Delirium is a common cognitive disorder in hospitals and palliative care settings. Delirium is an acute change in cognition and requires urgent management in inpatient care. Up to 90% of clients at the end of life will develop delirium in their final days and hours of life. Early detection of delirium can cause resolution if the cause is reversible.[30]

Symptoms of delirium include agitation, confusion, hallucinations, or inappropriate behavior. It is important to obtain information from the caregiver to establish a mental status baseline. The most common cause of delirium at end of life is medication, followed by metabolic insufficiency due to organ failure.[31]

Medications such as neuroleptics (i.e., haloperidol and chlorpromazine) or benzodiazepines may be prescribed to manage delirium symptoms, but it is important to remember that delirium can be caused by opioid toxicity.

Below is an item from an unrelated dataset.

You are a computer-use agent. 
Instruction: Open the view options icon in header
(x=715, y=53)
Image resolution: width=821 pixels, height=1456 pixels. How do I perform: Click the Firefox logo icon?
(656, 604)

It may be helpful to request the presence of family to reorient the patient, as well as provide nonpharmacological interventions such as massage, distraction, and relaxation techniques.[32]

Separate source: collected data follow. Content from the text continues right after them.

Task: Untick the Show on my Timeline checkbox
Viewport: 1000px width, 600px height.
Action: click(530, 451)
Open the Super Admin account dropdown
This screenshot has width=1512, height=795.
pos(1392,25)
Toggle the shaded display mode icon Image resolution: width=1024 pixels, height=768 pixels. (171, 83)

Read more about delirium in the “Cognitive Impairments” chapter.

Fatigue

Fatigue has been cited as the most disabling condition for clients receiving a variety of treatments in palliative care. Fatigue is defined as a distressing, persistent, subjective sense of physical, emotional, and/or cognitive tiredness or exhaustion that is not proportional to activity and interferes with usual functioning.[33] See Figure 17.25[34] for an image of an older client depicting fatigue.

 

Image of older man sleeping at an outdoor table setting
Figure 17.25 Fatigue

The primary cause of fatigue is metabolic alteration related to chronic disease, but it can also be caused by anemia, infection, poor sleep quality, chronic pain, and medication side effects. Nonpharmacological interventions include energy conservation techniques.

Pressure Injuries

Clients at end of life are at risk for quickly developing pressure injuries for a variety of reasons, including decreased nutrition and altered mobility. Prevention is key and requires interventions such as promoting mobility, frequent repositioning, reducing moisture, and encouraging nutrition as appropriate.

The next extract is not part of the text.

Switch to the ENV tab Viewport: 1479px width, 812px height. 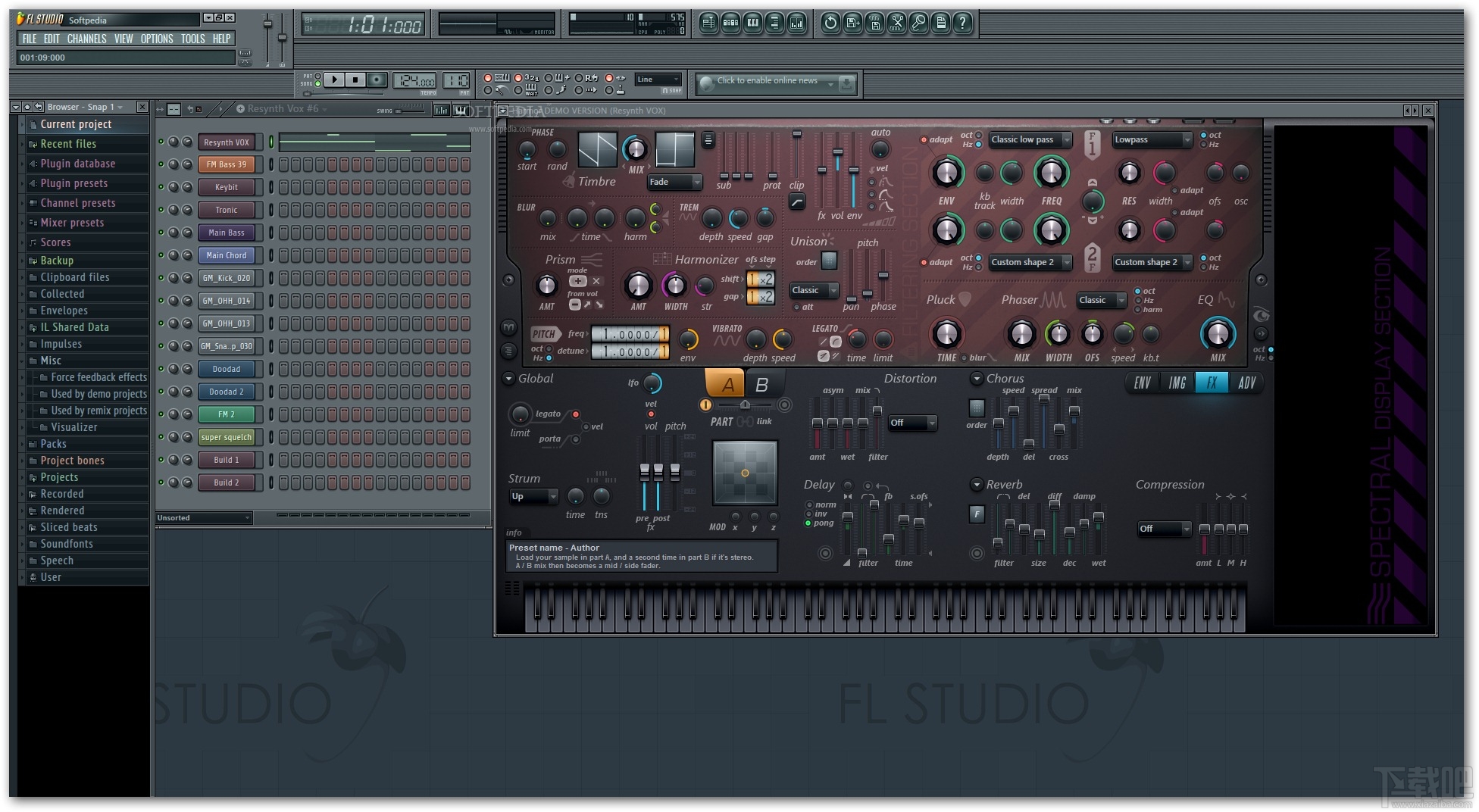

The Kennedy Terminal Ulcer is a type of pressure injury that some clients develop shortly before death resulting from multiorgan failure. It usually starts on the sacrum and is shaped like a pear, butterfly, or horseshoe. It is red, yellow, black, or purple in color with irregular borders and progresses quickly. For example, the injury may be identified by a nurse at the end of a shift who says, “That injury was not present when I assessed the client this morning.”[35]

Read more about assessing, preventing, and treating pressure injuries in the “Integumentary” chapter.

Seizures

Seizures are sudden, abnormal, excessive electrical impulses in the brain that alter neurological functions such as motor, autonomic, behavioral, and cognitive function. A seizure can be caused by infection, trauma, brain injury, brain tumors, side effects of medications, metabolic imbalances, drug toxicities, and withdrawal from medications.[36]

Seizures can have gradual or acute onset and include symptoms such as mental status changes, motor movement changes, and sensory changes. Treatment is focused on prevention and limiting trauma that may occur during the seizure. Medications such as phenytoin, phenobarbital, benzodiazepines, or levetiracetam may be prescribed to prevent or manage seizure activity.[37]

Sleep Disturbances

Sleep disturbances affect quality of life and can cause much suffering. It can be caused by poor pain and symptom management, as well as environmental disturbances. Nurses can promote improved sleep for inpatients by creating a quiet, calm environment, promoting sleep routines, and advocating for periods of uninterrupted rest without disruptions by the health care team.